** PROVIDED DATA follows **

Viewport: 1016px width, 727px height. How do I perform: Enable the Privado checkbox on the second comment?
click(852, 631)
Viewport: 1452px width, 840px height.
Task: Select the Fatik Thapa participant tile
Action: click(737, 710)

** End of PROVIDED DATA **

Return every entry verbatim.

Viewport: 1016px width, 727px height. How do I perform: Enable the Privado checkbox on the second comment?
click(852, 631)
Viewport: 1452px width, 840px height.
Task: Select the Fatik Thapa participant tile
Action: click(737, 710)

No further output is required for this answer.